RGLab / CytoML

A GatingML Interface for Cross Platform Cytometry Data Sharing
GNU Affero General Public License v3.0
29 stars 14 forks source link

flowjo_to_gatingset does not accept data.frame as path #151

Closed nranthony closed 1 year ago

nranthony commented 1 year ago

Passing a data.frame to the path argument for flowjo_to_gatingset as detailed in the docs (pasted below) returns an error Error in path.expand(path) : invalid 'path' argument. This appears to be thrown on line 77 (whilst in debug, not sure in actual source) in creating the args list: path = suppressWarnings(normalizePath(path)) This expects a single path or character vector of paths, not a data.frame.

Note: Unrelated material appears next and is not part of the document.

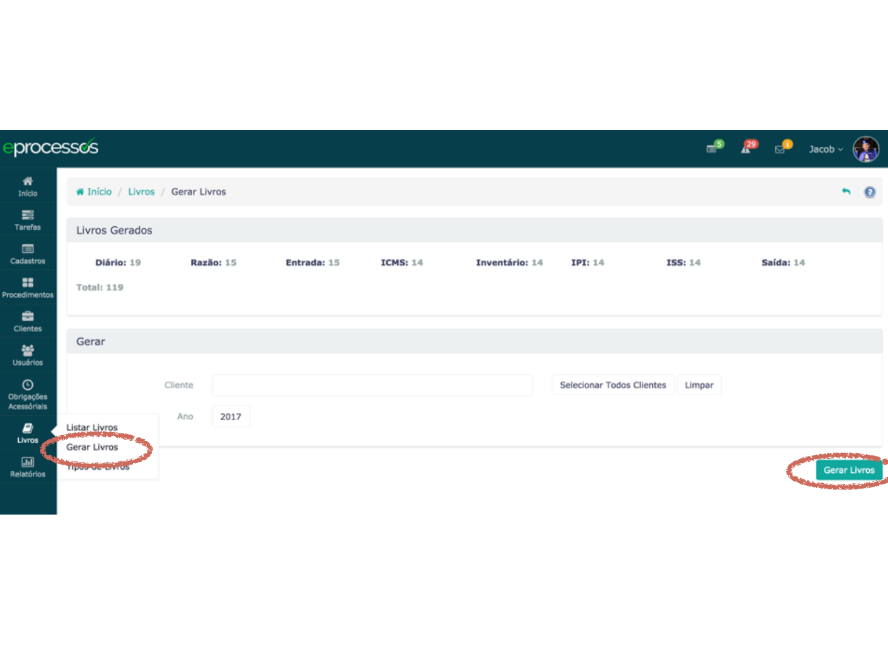Open the Relatórios chart icon

pos(27,462)
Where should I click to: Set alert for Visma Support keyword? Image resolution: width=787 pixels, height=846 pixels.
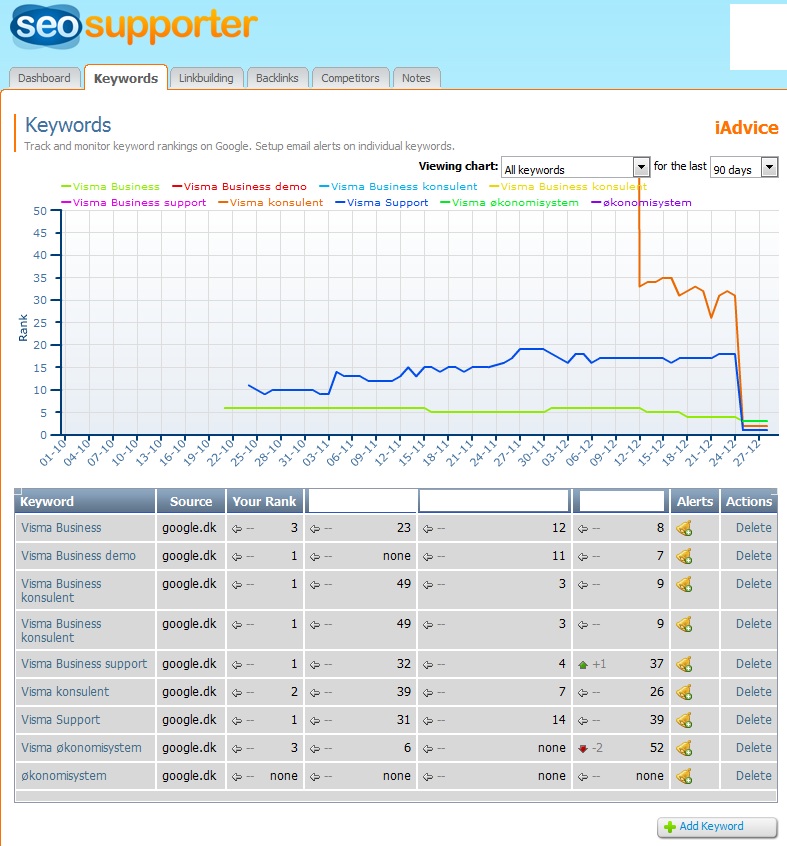click(685, 720)
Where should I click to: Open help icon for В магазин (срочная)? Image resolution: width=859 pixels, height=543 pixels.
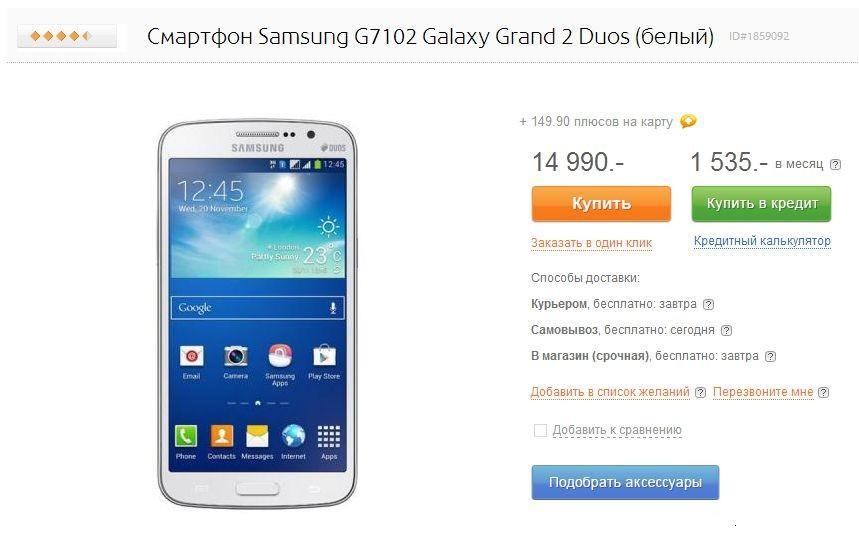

Description of path argument in docs: either a character scalar or data.frame. When character, it is a path to the fcs files that are to be imported. The code will search recursively, so you can point it to a location above the files. When it is a data.frame, it is expected to contain two columns:'sampleID' and 'file', which is used as the mapping between 'sampleID' and FCS file (absolute) path. When such mapping is provided, the file system searching is avoided.

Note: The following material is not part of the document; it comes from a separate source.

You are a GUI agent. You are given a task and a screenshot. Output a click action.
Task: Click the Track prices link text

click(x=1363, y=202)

SessionInfo: R version 4.3.0 (2023-04-21 ucrt) Platform: x86_64-w64-mingw32/x64 (64-bit) Running under: Windows 10 x64 (build 19045)

Matrix products: default

locale: [1] LC_COLLATE=English_United States.utf8 LC_CTYPE=English_United States.utf8
[3] LC_MONETARY=English_United States.utf8 LC_NUMERIC=C
[5] LC_TIME=English_United States.utf8

time zone: America/New_York tzcode source: internal

attached base packages: [1] tools stats graphics grDevices datasets utils methods base

other attached packages: [1] CytoML_2.12.0 R6_2.5.1 tictoc_1.2 SamSPECTRAL_1.54.0
[5] ggpubr_0.6.0 gtools_3.9.4 PeacoQC_1.10.0 matrixStats_0.63.0
[9] flowSpecs_1.14.0 flowWorkspace_4.12.0 xml2_1.3.3 ggridges_0.5.4
[13] reshape2_1.4.4 lubridate_1.9.2 forcats_1.0.0 stringr_1.5.0
[17] dplyr_1.1.2 purrr_1.0.1 readr_2.1.4 tidyr_1.3.0
[21] tibble_3.2.1 ggplot2_3.4.2 tidyverse_2.0.0 flowCore_2.12.0

loaded via a namespace (and not attached): [1] tidyselect_1.2.0 XML_3.99-0.14 digest_0.6.31 timechange_0.2.0
[5] lifecycle_1.0.3 cluster_2.1.4 magrittr_2.0.3 compiler_4.3.0
[9] rlang_1.1.0 utf8_1.2.3 yaml_2.3.7 data.table_1.14.8
[13] ggsignif_0.6.4 plyr_1.8.8 RColorBrewer_1.1-3 abind_1.4-5
[17] BiocParallel_1.34.0 withr_2.5.0 RProtoBufLib_2.12.0 BiocGenerics_0.46.0
[21] grid_4.3.0 stats4_4.3.0 fansi_1.0.4 colorspace_2.1-0
[25] scales_1.2.1 iterators_1.0.14 cli_3.6.1 crayon_1.5.2
[29] ncdfFlow_2.46.0 generics_0.1.3 rstudioapi_0.14 tzdb_0.3.0
[33] rjson_0.2.21 zlibbioc_1.46.0 parallel_4.3.0 BiocManager_1.30.20
[37] vctrs_0.6.2 jsonlite_1.8.4 carData_3.0-5 cytolib_2.12.0
[41] car_3.1-2 IRanges_2.34.0 hms_1.1.3 GetoptLong_1.0.5
[45] S4Vectors_0.38.0 RBGL_1.76.0 rstatix_0.7.2 clue_0.3-64
[49] Rgraphviz_2.44.0 foreach_1.5.2 hexbin_1.28.3 glue_1.6.2
[53] codetools_0.2-19 stringi_1.7.12 gtable_0.3.3 shape_1.4.6
[57] ggcyto_1.28.0 ComplexHeatmap_2.16.0 munsell_0.5.0 pillar_1.9.0
[61] graph_1.78.0 circlize_0.4.15 doParallel_1.0.17 Biobase_2.60.0
[65] lattice_0.21-8 png_0.1-8 backports_1.4.1 broom_1.0.4
[69] renv_0.17.3 Rcpp_1.0.10 gridExtra_2.3 zoo_1.8-12
[73] pkgconfig_2.0.3 GlobalOptions_0.1.2

mikejiang commented 1 year ago

right, the feature of passing path as a data.frame was deprecated as we re-factored entire parsing code into c++, because it wasn't widely used functionality and we didn't think it was worthwhile to port it. I have updated documentation to reflect the current state of this parameter.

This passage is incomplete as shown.